Sorry it's been a while since I blogged here - rest assured, I haven't been sat twiddling my thumbs!
Over the past few months we've been juggling a pretty big house extension plus two new additions to our family - a beautiful baby girl called Isabelle Rose and a pet dog called Cookie! Added to the work I've been doing to help progress our dojo up here in sunny Cumbria, it's been a little hectic to say the least!
However, things have started to settle down a little and so I should now be able to squeeze a little time here and there to get back blogging for my website.
Thanks to those who have kept in touch regarding the second instalment of my Naihanchi book series and my sincere apologies for letting the original planned release date slip. The good news is that I'm back in the saddle (so to speak) and just this week I managed to finish drafting another chapter. It is my aim to give this project priority over the next few months and once it's finally published I'm sure (or indeed I hope) you'll all consider it worth the wait!
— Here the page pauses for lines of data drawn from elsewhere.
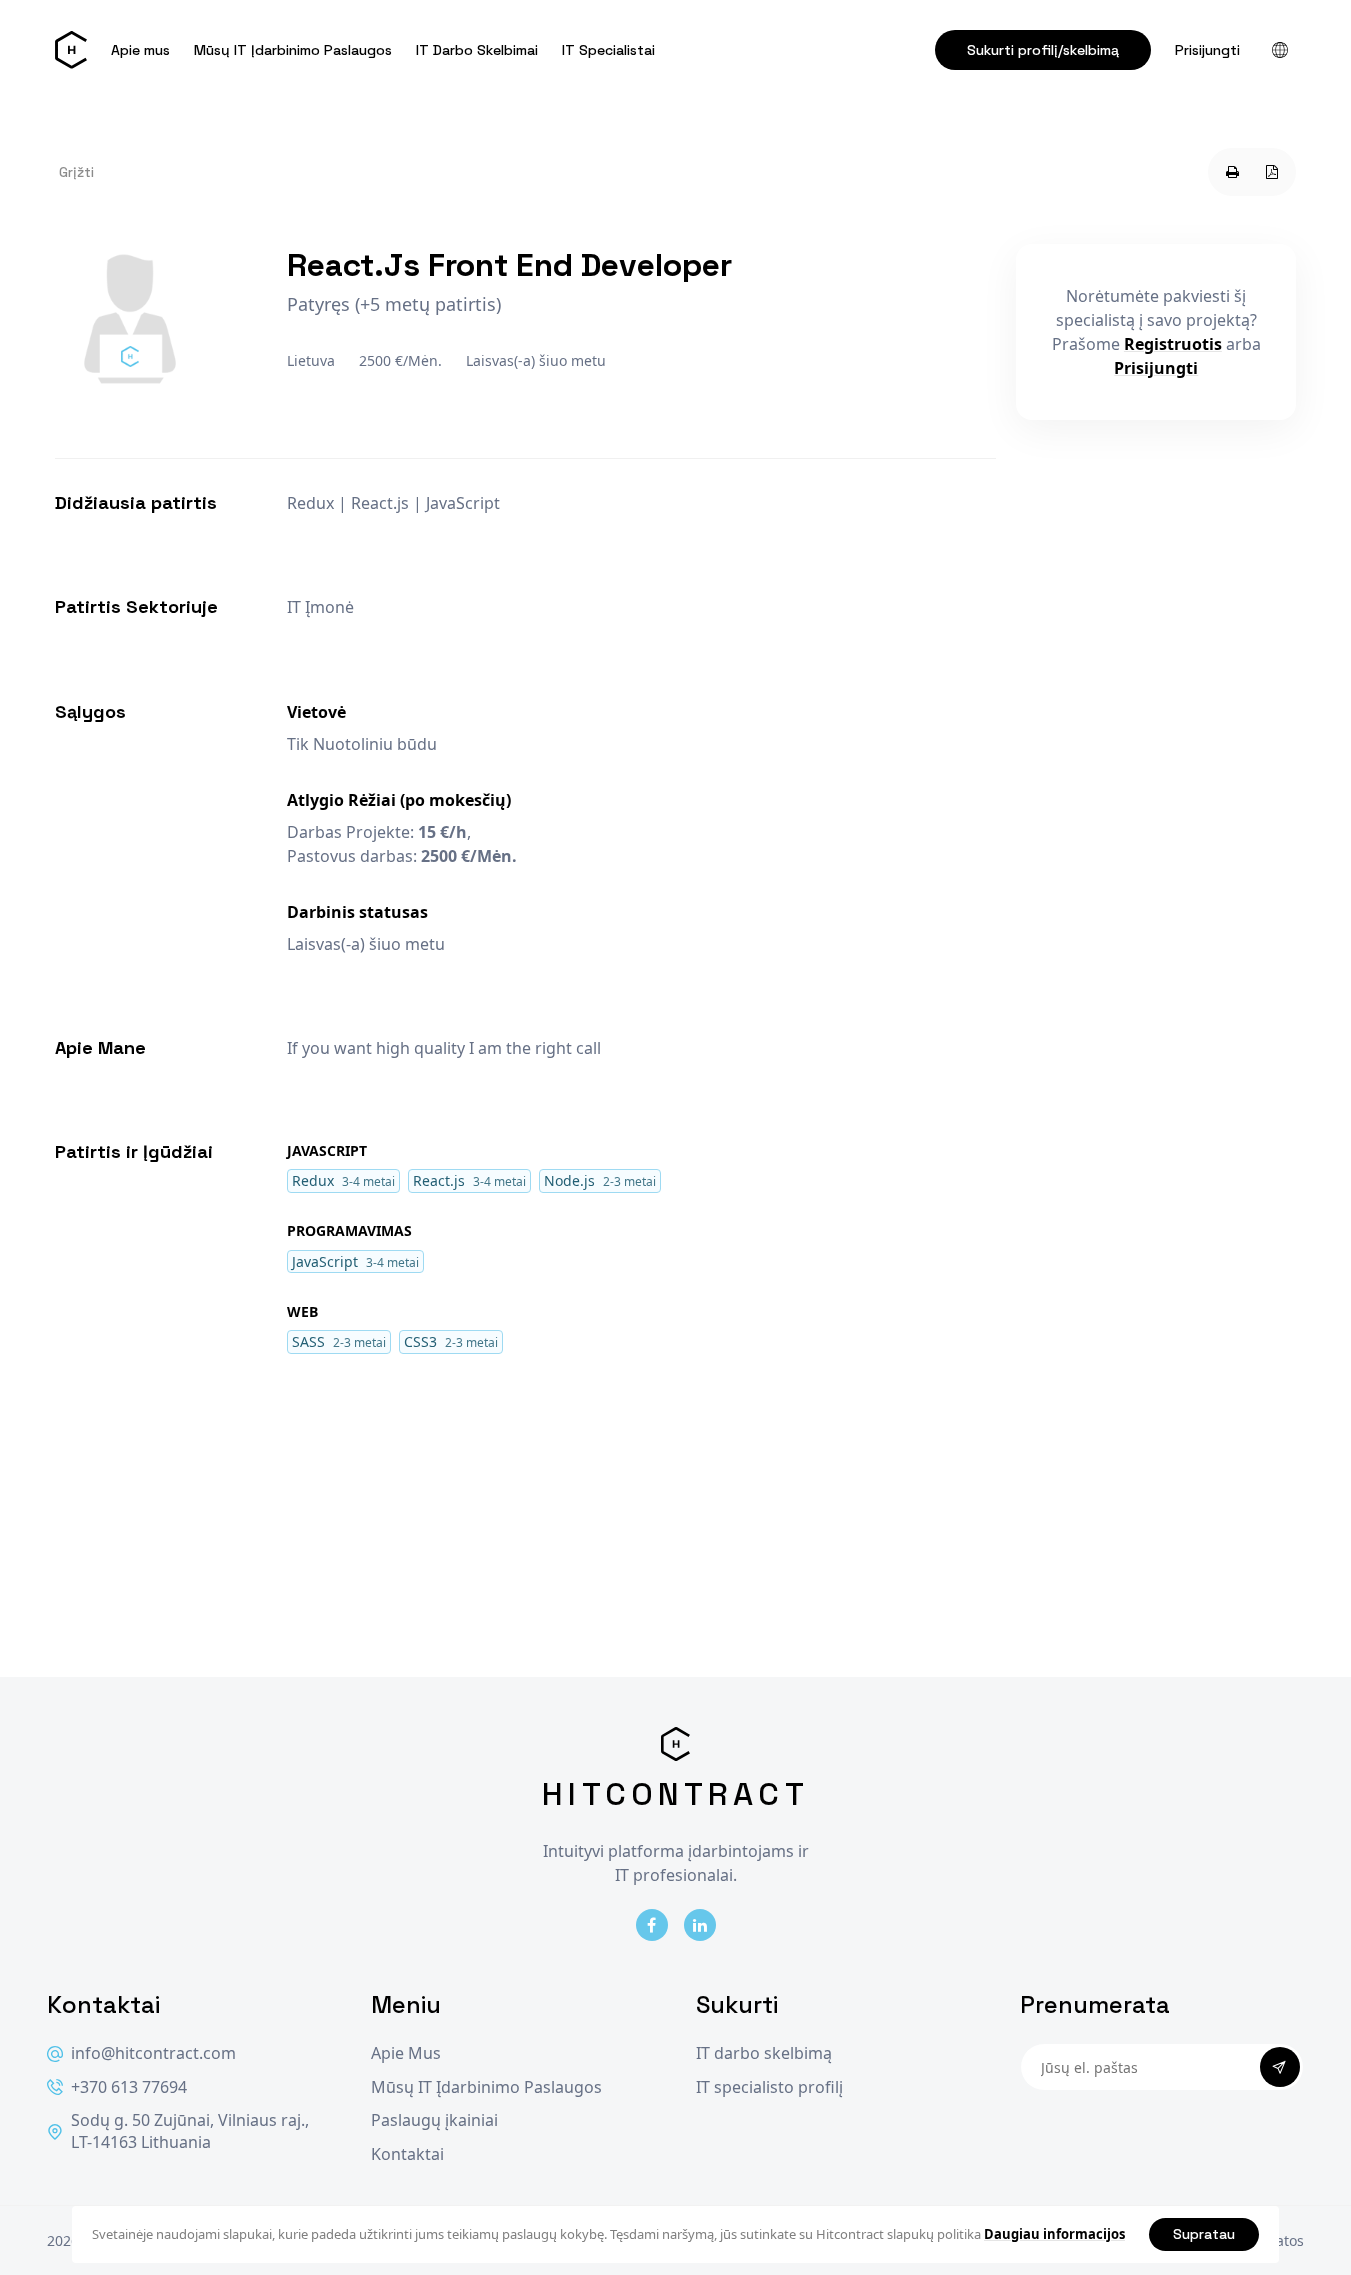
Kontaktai (407, 2154)
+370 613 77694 (129, 2087)
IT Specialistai (608, 50)
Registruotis (1173, 344)
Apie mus (140, 50)
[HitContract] (71, 50)
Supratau (1204, 2234)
Nevertheless, your continued support is always very much appreciated :-)
OK - so now let's get down to the reason I sat down to blog today...
Here's a short video taken in the dojo a little while ago, where we spent some time looking developing the ability to strike effectively at multiple angles using the same hand, utilising some of the lessons on body dynamics taken from Naihanchi Kata.
For the sake of the drill, I chose four key trajectories to work with (up, hook, reverse hook and down) and we looked at how best to join them together with smooth transitions from the core, whilst still aiming to create 'shock' at the end of each blow as if they were single fully committed shots.
For traditional karate practitioners, striking hard and with full intent to switch of the threat to facilitate safe escape safety should make-up our primary strategy for physical self-defence. It is simply the most clinical way of ending a confrontation. Other skills gained through the holistic study of kata bunkai (such as limb control, clinch work, joint attacks, throwing, choking etc.) may then act as secondary support options, to be applied when things don't go to plan, and aiming to return us back to a position of dominance whereby we may continue on with our primary striking options. Therefore, neglecting the development of effective strikes during your dojo training is from a pragmatic perspective, a recipe for disaster.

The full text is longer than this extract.